This policy supports lawful and person-centred practice in line with the Mental Capacity Act 2005, the Mental Capacity Act Code of Practice, the Human Rights Act 1998, the Equality Act 2010, UK GDPR and the Data Protection Act 2018, and relevant professional standards including the Nursing and Midwifery Council Code where applicable. Where temporary workers are assigned to CQC-regulated providers, they must support the client organisation to comply with applicable requirements, including Regulation 11 of the Health and Social Care Act 2008 (Regulated Activities) Regulations 2014, which requires care and treatment to be provided only with the consent of the relevant person, unless another lawful basis applies.
2. Scope
This policy applies to:
- all temporary workers, agency workers, casual workers, zero-hours workers and staff supplied or engaged by {{org_field_name}};
- registered nurses, nursing associates, healthcare assistants, support workers and any other workers assigned to health or social care environments;
- office staff, consultants, coordinators, managers and directors involved in recruitment, placement, compliance, supervision, incident management or worker support;
- assignments in client settings, including nursing homes, residential care homes, supported living services, hospitals, clinics, community settings and other health or social care environments;
- situations where a temporary worker is asked to provide, assist with or support personal care, clinical care, medication, nutrition, hydration, mobility, observations, communication, documentation or other care-related activities under the direction of the client organisation.
This policy does not make {{org_field_name}} a provider of regulated care or treatment.
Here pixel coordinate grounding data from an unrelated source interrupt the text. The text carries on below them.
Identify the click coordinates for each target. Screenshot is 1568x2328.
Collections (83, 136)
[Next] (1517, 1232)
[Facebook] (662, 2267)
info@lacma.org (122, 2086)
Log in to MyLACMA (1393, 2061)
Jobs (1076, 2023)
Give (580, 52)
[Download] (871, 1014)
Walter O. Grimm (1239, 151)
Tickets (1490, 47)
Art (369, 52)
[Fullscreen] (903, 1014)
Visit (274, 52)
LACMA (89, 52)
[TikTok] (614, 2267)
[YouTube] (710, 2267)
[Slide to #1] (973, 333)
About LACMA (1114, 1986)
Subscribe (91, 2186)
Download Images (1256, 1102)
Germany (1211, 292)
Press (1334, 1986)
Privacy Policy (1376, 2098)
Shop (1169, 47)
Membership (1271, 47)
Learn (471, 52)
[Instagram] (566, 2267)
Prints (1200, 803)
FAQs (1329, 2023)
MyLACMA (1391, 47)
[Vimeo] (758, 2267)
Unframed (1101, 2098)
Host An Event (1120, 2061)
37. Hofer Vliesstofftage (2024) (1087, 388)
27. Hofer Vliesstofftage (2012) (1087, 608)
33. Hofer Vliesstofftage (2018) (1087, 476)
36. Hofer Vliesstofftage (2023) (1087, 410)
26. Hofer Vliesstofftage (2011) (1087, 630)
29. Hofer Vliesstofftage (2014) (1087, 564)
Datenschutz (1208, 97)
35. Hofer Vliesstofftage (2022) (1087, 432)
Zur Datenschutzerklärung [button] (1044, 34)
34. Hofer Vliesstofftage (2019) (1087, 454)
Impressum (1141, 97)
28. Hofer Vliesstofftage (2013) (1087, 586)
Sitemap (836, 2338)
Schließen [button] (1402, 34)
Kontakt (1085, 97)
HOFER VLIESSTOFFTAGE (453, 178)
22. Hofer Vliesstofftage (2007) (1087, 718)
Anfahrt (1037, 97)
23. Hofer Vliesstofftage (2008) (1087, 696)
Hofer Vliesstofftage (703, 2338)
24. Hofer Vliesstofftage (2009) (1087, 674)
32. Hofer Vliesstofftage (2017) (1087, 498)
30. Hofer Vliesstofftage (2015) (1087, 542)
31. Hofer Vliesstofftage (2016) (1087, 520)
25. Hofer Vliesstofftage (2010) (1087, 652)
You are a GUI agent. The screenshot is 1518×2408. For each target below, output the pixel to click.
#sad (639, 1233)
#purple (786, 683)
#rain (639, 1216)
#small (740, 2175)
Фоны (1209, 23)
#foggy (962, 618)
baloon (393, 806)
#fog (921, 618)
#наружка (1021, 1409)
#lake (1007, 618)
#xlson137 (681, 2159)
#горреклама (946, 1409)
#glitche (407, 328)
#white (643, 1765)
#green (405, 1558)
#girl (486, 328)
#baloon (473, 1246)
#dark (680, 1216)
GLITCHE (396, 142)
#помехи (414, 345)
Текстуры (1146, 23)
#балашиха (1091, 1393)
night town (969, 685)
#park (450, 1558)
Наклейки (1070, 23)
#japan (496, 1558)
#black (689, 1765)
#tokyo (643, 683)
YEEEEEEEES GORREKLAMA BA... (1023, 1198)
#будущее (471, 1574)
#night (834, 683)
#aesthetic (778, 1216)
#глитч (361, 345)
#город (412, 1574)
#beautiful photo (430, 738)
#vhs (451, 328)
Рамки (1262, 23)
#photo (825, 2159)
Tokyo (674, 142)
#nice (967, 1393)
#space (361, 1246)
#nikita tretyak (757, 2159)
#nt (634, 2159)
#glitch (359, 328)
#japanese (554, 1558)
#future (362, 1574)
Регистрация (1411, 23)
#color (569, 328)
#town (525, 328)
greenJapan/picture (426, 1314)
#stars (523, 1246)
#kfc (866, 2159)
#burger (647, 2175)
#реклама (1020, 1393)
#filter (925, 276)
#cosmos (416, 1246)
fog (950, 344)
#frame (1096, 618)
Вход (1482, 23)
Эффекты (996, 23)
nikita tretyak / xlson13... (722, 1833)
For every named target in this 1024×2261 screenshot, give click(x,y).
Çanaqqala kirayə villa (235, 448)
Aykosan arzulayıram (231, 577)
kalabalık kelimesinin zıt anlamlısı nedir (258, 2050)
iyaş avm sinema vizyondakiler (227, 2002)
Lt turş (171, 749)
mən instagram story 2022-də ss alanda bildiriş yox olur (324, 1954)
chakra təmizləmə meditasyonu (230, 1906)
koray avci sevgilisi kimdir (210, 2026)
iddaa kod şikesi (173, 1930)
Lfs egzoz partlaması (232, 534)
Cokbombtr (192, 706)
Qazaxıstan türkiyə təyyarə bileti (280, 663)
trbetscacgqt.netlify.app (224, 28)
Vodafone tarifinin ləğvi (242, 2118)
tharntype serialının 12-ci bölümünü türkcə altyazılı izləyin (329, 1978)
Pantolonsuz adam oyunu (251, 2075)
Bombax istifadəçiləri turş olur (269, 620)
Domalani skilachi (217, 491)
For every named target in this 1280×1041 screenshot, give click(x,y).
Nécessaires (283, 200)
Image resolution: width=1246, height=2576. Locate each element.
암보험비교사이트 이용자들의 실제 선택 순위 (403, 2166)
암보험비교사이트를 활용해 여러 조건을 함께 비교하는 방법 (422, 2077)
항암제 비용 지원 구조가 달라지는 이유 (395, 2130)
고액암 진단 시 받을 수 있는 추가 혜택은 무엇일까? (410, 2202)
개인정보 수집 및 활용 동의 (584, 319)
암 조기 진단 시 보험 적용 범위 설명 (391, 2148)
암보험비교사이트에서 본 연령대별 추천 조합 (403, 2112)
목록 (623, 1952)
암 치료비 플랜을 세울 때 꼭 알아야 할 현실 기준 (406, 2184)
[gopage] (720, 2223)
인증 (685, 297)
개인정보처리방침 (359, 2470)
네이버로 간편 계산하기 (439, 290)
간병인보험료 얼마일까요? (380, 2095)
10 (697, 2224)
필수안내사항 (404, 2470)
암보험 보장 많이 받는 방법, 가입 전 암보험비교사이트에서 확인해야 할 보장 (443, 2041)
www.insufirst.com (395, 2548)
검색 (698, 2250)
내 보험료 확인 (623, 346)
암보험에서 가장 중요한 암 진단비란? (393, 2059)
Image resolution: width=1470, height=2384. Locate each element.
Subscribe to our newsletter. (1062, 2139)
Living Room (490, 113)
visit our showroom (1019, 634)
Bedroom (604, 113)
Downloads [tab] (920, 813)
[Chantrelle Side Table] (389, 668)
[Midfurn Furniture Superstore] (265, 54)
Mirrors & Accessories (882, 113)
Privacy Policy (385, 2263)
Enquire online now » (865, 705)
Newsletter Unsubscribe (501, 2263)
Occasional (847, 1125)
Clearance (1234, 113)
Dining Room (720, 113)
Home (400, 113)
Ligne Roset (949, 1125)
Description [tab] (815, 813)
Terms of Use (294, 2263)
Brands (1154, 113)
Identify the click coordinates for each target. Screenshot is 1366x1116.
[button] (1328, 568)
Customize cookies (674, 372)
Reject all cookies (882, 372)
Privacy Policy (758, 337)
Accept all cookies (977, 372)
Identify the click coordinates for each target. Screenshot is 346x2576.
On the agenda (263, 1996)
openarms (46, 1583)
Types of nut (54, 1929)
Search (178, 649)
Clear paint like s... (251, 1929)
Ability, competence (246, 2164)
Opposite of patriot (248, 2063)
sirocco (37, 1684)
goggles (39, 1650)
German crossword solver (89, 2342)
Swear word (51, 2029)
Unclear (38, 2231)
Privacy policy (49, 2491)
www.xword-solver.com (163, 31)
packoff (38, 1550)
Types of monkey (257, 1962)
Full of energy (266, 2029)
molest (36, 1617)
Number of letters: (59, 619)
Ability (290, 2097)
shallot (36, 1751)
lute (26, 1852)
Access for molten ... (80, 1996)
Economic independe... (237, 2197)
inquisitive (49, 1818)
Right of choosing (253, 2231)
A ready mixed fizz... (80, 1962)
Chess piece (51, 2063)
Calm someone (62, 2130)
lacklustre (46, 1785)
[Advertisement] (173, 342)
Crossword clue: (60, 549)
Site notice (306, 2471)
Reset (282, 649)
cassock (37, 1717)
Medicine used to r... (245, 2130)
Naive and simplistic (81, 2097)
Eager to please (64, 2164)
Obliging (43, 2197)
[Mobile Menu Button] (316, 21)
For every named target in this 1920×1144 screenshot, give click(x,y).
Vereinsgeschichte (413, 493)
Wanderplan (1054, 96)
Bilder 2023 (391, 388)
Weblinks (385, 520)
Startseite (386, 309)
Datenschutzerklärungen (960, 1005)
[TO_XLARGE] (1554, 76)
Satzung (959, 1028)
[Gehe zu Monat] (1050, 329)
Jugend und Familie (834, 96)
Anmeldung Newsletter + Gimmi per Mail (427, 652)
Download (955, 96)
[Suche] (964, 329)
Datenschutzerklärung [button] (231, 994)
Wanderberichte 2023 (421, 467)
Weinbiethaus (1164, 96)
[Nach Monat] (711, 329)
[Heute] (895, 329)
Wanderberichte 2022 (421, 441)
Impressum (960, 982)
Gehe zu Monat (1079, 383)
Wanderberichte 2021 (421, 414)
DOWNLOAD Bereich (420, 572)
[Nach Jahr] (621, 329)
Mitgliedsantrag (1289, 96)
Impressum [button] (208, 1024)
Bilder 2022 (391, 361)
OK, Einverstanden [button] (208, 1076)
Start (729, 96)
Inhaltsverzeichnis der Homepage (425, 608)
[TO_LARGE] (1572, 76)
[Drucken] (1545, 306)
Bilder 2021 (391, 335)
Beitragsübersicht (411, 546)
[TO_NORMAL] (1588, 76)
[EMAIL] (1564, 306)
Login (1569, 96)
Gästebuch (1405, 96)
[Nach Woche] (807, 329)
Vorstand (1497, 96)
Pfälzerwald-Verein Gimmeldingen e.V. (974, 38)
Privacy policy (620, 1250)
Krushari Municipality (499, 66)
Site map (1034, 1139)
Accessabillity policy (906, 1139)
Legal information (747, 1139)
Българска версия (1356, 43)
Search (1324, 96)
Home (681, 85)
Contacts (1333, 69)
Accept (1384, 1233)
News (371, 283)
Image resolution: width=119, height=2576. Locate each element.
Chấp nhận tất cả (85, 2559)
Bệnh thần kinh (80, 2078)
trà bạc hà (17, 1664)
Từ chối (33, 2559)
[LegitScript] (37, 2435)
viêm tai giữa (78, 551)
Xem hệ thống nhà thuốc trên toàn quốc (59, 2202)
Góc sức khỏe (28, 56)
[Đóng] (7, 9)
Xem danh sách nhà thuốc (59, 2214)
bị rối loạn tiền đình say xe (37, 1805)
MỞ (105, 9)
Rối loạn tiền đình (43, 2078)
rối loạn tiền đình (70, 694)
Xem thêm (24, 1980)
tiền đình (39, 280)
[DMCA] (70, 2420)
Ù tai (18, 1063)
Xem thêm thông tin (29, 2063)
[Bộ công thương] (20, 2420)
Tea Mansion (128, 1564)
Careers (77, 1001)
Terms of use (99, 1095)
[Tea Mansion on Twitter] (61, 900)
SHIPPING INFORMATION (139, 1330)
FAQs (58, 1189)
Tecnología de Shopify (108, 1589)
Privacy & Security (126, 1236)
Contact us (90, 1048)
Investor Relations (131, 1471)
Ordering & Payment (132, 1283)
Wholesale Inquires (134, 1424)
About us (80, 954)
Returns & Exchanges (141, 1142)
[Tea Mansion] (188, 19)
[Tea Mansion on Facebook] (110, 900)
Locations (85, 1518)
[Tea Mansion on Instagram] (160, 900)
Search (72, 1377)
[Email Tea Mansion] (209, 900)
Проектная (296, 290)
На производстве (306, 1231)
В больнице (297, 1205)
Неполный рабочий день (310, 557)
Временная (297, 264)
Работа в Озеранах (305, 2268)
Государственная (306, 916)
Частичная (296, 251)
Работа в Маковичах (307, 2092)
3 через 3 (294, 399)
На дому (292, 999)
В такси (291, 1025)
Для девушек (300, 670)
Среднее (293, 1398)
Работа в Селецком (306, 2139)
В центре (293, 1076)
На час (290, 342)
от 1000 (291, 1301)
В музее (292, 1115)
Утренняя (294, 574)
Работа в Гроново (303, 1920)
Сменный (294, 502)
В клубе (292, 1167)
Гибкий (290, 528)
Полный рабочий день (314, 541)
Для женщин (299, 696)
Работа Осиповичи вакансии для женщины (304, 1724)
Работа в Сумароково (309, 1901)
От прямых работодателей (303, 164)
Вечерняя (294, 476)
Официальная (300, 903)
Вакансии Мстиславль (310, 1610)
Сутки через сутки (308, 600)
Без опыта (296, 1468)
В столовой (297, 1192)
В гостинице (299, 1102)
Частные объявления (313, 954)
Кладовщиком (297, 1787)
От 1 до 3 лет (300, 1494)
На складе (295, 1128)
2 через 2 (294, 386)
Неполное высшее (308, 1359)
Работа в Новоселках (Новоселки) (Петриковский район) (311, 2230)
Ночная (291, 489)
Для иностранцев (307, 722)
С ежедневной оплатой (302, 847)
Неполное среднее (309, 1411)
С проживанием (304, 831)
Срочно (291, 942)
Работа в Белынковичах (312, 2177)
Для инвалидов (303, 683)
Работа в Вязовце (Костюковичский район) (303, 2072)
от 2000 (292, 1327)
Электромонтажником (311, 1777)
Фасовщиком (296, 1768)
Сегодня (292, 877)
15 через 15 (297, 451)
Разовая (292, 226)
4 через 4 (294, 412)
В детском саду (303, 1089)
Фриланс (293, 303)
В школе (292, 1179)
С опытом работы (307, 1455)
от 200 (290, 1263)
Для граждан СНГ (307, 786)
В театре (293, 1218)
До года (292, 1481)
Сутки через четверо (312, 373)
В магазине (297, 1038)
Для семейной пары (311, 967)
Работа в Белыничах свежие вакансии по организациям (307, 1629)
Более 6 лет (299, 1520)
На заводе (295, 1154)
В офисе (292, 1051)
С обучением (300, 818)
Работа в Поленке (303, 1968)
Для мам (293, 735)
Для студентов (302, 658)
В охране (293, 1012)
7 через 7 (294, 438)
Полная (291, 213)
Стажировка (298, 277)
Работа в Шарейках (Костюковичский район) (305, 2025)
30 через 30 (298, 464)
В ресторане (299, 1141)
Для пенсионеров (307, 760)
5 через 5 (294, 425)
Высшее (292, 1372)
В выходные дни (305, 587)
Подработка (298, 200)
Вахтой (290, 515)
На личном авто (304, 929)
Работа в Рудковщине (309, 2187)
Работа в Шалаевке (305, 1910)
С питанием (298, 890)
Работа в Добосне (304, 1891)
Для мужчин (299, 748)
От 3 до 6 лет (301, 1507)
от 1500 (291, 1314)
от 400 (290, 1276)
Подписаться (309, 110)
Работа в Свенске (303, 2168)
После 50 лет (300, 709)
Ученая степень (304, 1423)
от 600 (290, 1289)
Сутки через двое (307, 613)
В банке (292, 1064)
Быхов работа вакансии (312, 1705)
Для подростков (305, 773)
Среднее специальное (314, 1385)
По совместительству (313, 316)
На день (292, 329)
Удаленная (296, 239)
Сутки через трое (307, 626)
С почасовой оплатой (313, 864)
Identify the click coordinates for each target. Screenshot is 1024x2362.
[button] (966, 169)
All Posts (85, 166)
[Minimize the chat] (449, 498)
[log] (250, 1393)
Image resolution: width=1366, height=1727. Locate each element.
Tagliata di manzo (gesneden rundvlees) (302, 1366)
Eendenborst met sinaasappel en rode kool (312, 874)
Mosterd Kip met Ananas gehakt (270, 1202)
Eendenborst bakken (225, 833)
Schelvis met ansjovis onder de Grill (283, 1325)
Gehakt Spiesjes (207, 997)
Temporary workers must work only within their competence, role, assignment terms, professional registration, client instructions and applicable care plans.
3. Related Policies
- Safeguarding Adults and Children Policy
- Record Keeping and Confidentiality Policy
- Code of Conduct for Temporary Workers
- Complaints Policy
- Incident Reporting and Management Policy
- Equality, Diversity and Inclusion Policy
- Mental Capacity Act and Best Interests Policy
- Deprivation of Liberty Safeguards Policy, where applicable to client settings
- Medication Policy, where workers are assigned to medication-related duties
- Whistleblowing Policy
- Data Protection and Information Governance Policy
- Recruitment, Selection and Suitability Policy
- Assignment and Client Placement Policy
- Professional Boundaries Policy
4. Definition of Consent
Consent is the voluntary agreement of an individual to receive care, treatment, or intervention.
Consent must be obtained before the relevant care, treatment or intervention takes place. Consent is not a one-off event; it is an ongoing process. A person may give consent, refuse consent or withdraw consent at any time.
Consent must be:
- voluntary: given freely, without pressure, coercion, manipulation, intimidation or undue influence;
- informed: based on clear information about the nature, purpose, likely benefits, material risks and available alternatives, appropriate to the worker’s role and the client organisation’s procedures;
- specific: linked to the particular care, treatment or intervention being proposed at that time;
- given by a person with capacity, or by a person lawfully authorised to act on the individual’s behalf, where the law permits this;
- communicated clearly, whether verbally, non-verbally, in writing or through another recognised communication method.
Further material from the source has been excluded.